JPMorgan Said to Buy $45B of Ocwen's Servicing Rights

JPMorgan Chase & Co., the second-largest servicer of U.S. mortgages, is buying the right to handle $45 billion of home loans from Ocwen Financial Corp., according to a person familiar with the transaction.

Ocwen said March 2 that it had signed a letter of intent to sell a rights portfolio of that size to a firm it didn't identify. The 277,000 underlying debts are performing loans owned by Fannie Mae, and Ocwen said it expects to complete the transaction by midyear and hand off the servicing during the second half. JPMorgan is the buyer, according to the person, who asked for anonymity to discuss private talks.

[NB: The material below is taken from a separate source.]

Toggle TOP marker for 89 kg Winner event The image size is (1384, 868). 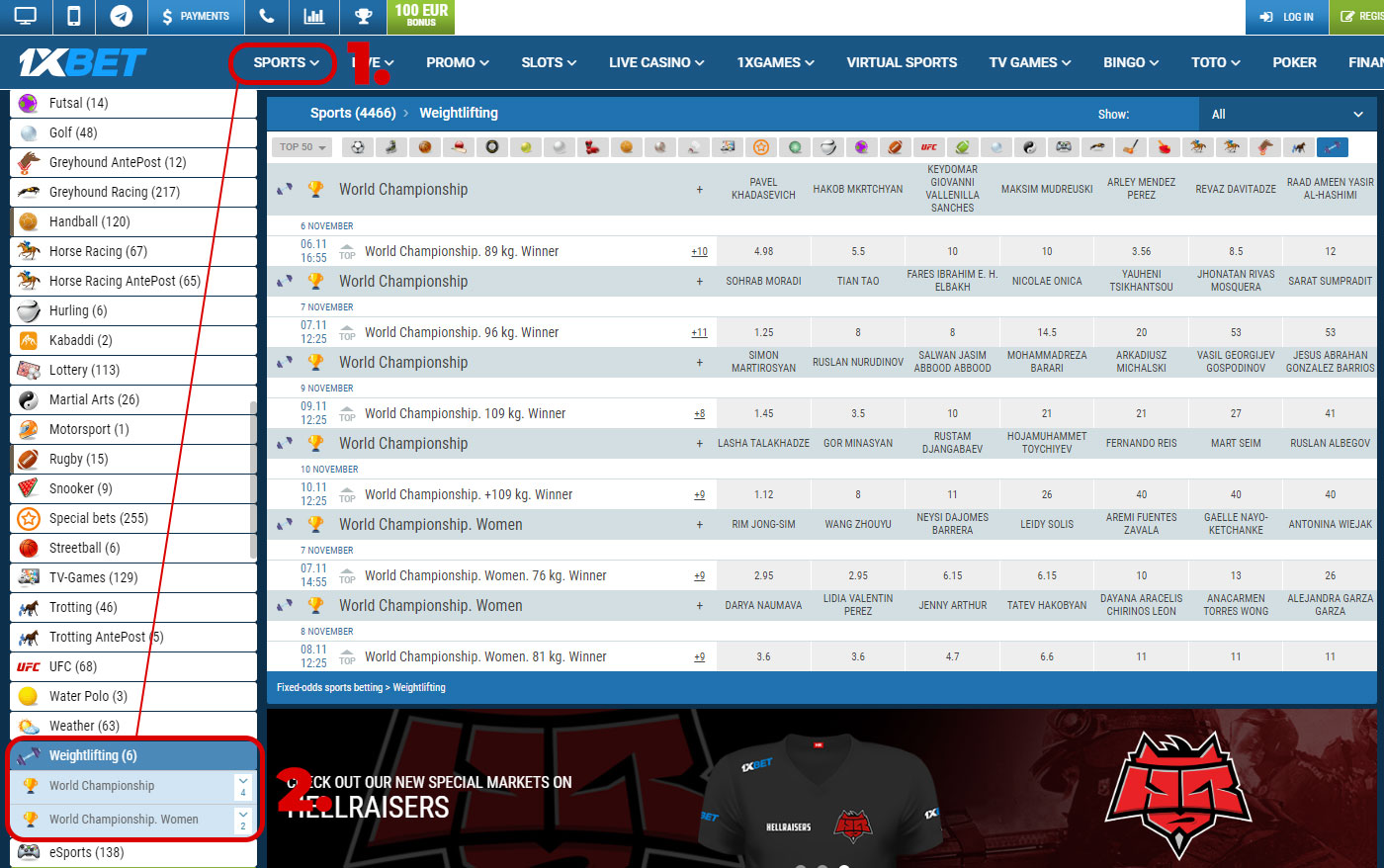(347, 251)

The deal would bring JPMorgan's portfolio for overseeing billing, collections and foreclosures on U.S. mortgages to nearly $1 trillion, a threshold it last exceeded in the fourth quarter of 2013. Its $948.8 billion loan-servicing portfolio as of Dec. 31 trailed only Wells Fargo & Co.'s $1.75 trillion, according to data compiled by Bloomberg.

JPMorgan bought contracts on $70 billion of mortgages from MetLife Inc. in November 2012 as the insurer sought to reduce regulatory oversight. Since then, the New York-based bank has surpassed Bank of America Corp. as the nation's No. 2 servicer.

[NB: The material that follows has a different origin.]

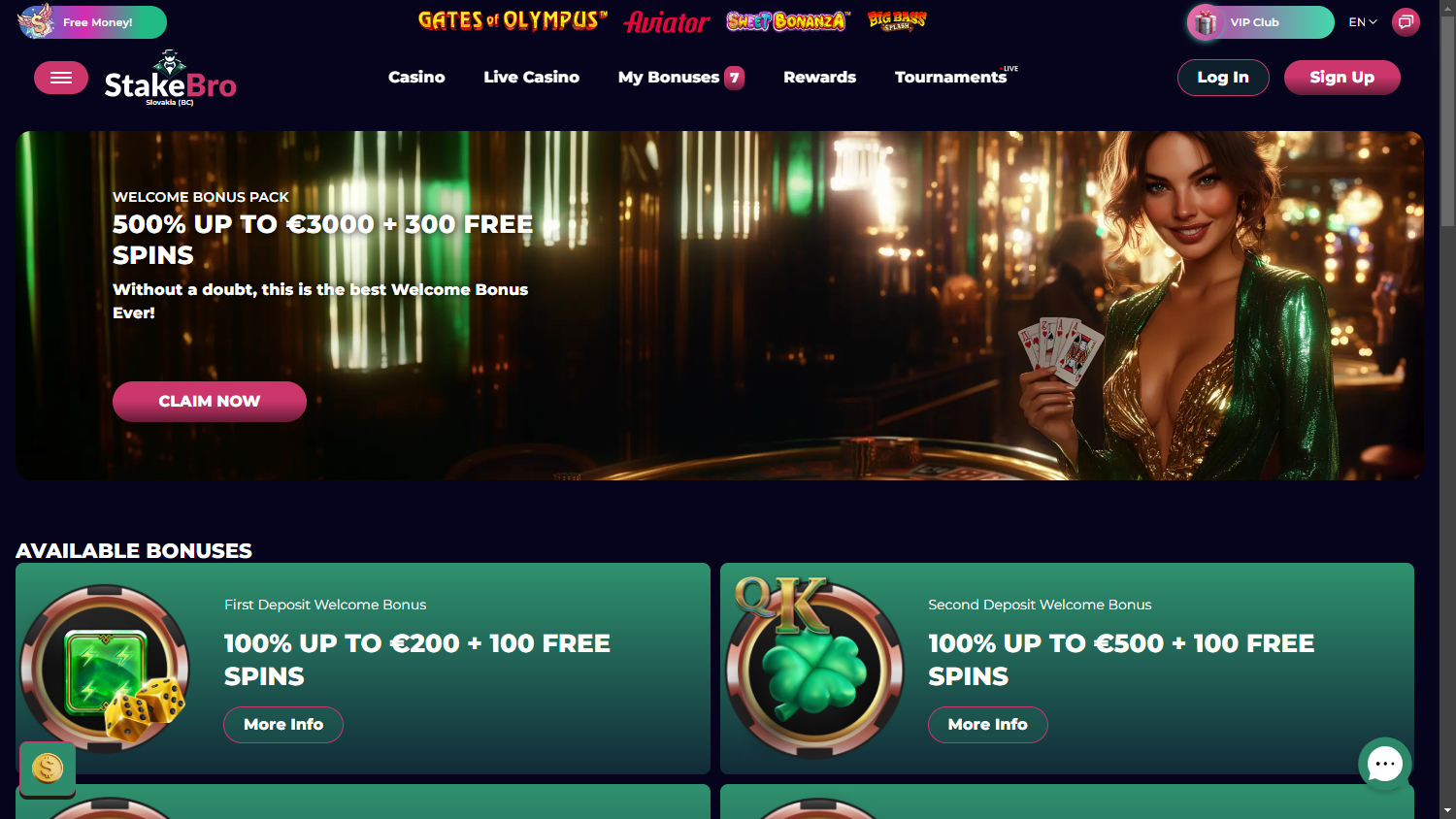Viewport: 1456px width, 819px height.
Task: Open the hamburger menu button
Action: point(61,78)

Spokesmen from JPMorgan, Ocwen and Fannie Mae declined to comment. Inside Mortgage Finance cited industry advisers earlier Tuesday saying JPMorgan may be the buyer.

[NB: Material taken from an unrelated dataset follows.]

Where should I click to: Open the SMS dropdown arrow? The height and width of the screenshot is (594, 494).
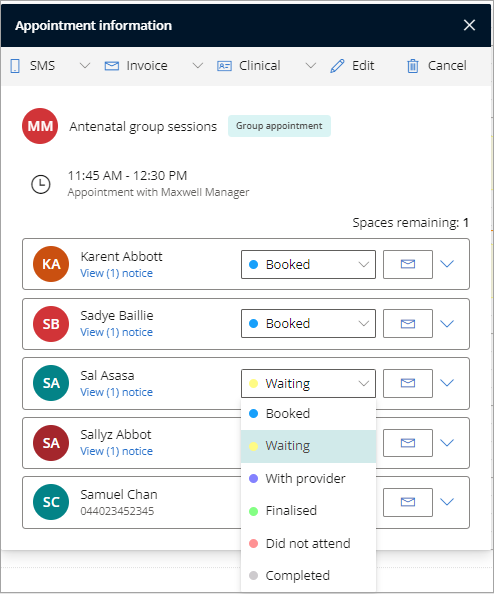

Ocwen Chief Executive Officer Ronald Faris is shrinking the company amid regulatory scrutiny and complaints from consumers and bond investors. A December settlement with Benjamin Lawsky, superintendent of the New York Department of Financial Services, prevents the firm from acquiring more servicing rights until it improves its processes.

The firm agreed to sell servicing on $9.8 billion of loans to Nationstar Mortgage Holdings Inc. last month. That disposal and the sale of the $45 billion portfolio will generate about $550 million of proceeds over the next six months, Atlanta-based Ocwen said March 2.

JPMorgan has said its servicing portfolio is worth about 98 basis points of the third-party loans it oversaw on Dec. 31, down from 107 basis points on Sept. 30. Its average annual revenue on those loans was about 35 basis points, the bank said. A basis point is equal to 0.01 percentage point.